Wednesday, June 2, 2010

Where to earn more interest on your money

A bit of gaming the system. But the Bucks blog at the New York Times website posts about a sneaky suggestion from a reader to open up a 60-month CD at 2.99% at Ally Bank and even if you end up paying a penalty of 2 month's interest you're still likely to come out ahead.

Read the whole post:

Personally, I still like my HSBC account even if the interest rate is not-so-hot these days. I also took a look at the comments where some folks rightly point out that Ally is part of the formerly known as GMAC Bank, which has been bailed out twice(!) by the U.S. government, which is now the majority owner. That's kind of sketch, in my opinion.

Tuesday, May 25, 2010

Buy low, sell high

Whoa, just when I finally got into the market, it's taken roughly a 10% tumble in the last month! I just have to keep reminding myself that I'm investing for the long haul. To keep calm and carry on, you might say, especially if you were into one of those ubiquitous posters.

On the other hand, sparing a dreaded "double-dip" recession the economy could be pulled into, if you are buying low, now would be a good time, right? I'm trying to up my contributions now for just that reason.

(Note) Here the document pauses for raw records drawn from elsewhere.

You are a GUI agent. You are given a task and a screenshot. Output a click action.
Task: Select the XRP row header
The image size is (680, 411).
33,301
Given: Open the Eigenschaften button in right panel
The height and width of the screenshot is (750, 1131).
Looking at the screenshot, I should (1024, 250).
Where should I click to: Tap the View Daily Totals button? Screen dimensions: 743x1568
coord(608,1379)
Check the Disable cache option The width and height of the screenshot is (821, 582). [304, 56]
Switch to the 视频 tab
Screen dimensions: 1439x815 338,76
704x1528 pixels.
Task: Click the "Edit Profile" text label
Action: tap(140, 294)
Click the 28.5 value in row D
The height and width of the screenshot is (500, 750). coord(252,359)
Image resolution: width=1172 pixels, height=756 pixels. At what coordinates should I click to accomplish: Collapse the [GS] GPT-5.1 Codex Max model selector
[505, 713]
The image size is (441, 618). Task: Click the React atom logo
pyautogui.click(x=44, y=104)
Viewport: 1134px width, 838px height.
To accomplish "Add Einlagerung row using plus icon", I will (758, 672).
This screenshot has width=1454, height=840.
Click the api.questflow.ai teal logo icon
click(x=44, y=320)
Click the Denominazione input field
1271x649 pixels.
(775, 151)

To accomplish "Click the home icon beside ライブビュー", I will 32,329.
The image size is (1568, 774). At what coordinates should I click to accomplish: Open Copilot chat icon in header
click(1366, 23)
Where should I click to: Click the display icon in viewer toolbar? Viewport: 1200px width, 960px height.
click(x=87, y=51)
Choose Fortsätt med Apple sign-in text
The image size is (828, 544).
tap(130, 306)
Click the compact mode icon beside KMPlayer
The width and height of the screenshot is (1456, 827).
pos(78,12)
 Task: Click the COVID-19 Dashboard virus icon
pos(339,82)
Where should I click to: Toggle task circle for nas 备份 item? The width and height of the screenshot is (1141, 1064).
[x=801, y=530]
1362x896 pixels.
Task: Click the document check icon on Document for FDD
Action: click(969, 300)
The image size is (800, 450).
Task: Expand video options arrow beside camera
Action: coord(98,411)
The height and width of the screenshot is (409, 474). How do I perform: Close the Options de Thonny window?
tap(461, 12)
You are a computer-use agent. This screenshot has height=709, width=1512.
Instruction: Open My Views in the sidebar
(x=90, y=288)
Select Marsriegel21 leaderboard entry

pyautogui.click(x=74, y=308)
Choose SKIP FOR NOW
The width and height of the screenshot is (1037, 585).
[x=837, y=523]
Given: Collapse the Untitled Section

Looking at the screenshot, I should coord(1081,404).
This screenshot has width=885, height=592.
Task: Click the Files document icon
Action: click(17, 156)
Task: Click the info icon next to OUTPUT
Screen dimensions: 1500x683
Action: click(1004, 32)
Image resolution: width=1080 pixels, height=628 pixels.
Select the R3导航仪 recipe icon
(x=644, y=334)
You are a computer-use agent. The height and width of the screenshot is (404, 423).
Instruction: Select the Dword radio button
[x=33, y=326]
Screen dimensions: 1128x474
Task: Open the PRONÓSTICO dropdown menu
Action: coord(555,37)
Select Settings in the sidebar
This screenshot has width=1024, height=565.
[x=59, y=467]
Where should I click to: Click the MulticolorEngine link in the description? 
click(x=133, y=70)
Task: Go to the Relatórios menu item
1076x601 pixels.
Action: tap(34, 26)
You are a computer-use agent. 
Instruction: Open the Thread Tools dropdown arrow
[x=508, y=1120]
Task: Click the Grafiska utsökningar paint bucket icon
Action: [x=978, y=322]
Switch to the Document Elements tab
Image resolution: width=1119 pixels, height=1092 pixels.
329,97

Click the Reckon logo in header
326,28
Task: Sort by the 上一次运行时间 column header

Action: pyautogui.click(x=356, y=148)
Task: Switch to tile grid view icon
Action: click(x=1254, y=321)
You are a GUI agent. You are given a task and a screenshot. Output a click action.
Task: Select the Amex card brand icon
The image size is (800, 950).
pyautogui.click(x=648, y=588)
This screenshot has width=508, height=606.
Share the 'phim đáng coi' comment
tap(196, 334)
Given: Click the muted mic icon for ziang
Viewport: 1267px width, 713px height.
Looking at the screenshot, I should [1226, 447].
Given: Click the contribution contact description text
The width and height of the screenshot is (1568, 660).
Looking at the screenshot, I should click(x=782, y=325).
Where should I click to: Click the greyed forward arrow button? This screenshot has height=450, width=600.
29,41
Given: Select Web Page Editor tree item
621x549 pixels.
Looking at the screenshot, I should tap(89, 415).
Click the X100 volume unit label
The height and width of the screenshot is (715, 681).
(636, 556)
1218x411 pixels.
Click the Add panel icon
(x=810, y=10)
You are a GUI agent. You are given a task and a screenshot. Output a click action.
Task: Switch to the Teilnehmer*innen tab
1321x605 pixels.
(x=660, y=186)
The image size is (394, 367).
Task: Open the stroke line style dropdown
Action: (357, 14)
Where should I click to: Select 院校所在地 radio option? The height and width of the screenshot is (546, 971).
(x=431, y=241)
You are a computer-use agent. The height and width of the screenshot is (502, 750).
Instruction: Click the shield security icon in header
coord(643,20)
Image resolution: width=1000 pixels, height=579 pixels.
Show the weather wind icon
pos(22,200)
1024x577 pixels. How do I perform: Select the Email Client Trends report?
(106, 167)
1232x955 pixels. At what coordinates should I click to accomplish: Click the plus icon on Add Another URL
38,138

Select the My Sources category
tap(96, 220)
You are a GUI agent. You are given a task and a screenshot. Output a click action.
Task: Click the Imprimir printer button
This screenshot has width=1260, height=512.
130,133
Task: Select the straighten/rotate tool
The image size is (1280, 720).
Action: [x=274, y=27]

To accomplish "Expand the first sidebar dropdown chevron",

How're the rest of you faring the current "market correction"?

Image source

Tuesday, April 20, 2010

On April 20

Is it appropriate to say that not smoking — legal or only-legal-for-medicinal-purposes-in-certain-states substances — is also a pretty good choice from a frugal perspective?

Part of the reason I could never see myself smoking is I never would be able to stand the cost of the addiction.

That said, even though taxes raised on cigarettes (there's even talk now and then of legalizing and taxing marijuana) benefit society. you have to feel a bit for those who are truly addicted. Especially in the case of cigarettes where the cost does hurt individual's finances, but it's more difficult for someone to quit in spite of the fact.

Are there many PF bloggers out there who are cigarette smokers? I'd be a bit surprised if there are.

Saturday, April 17, 2010

Roth IRAs

(Hi, again blogosphere! Why yes, it has been a looooong time since I've posted!)

Well, I just recently opened a Roth IRA an account to make a contribution before the expiration for the 2009 tax year. I opened my account at Vanguard and opted for one of their retirement target date fund accounts, Vanguard Fund Target Retirement 2050. Why? I guess that's because it seemed like the easiest choice without too much work.

I went with Vanguard over other companies for my Roth IRA because of its non-profit/co-op like status. For a financial services company, I liked the sound of that.

But for future investing, I've heard of good things with TradeKing and investments in ETFs from Vanguard. That's a little over my head yet at this point, but I will be looking to consider that route for future investments.

Any advice out there for newbie investors? What's the PF blog world's experience been?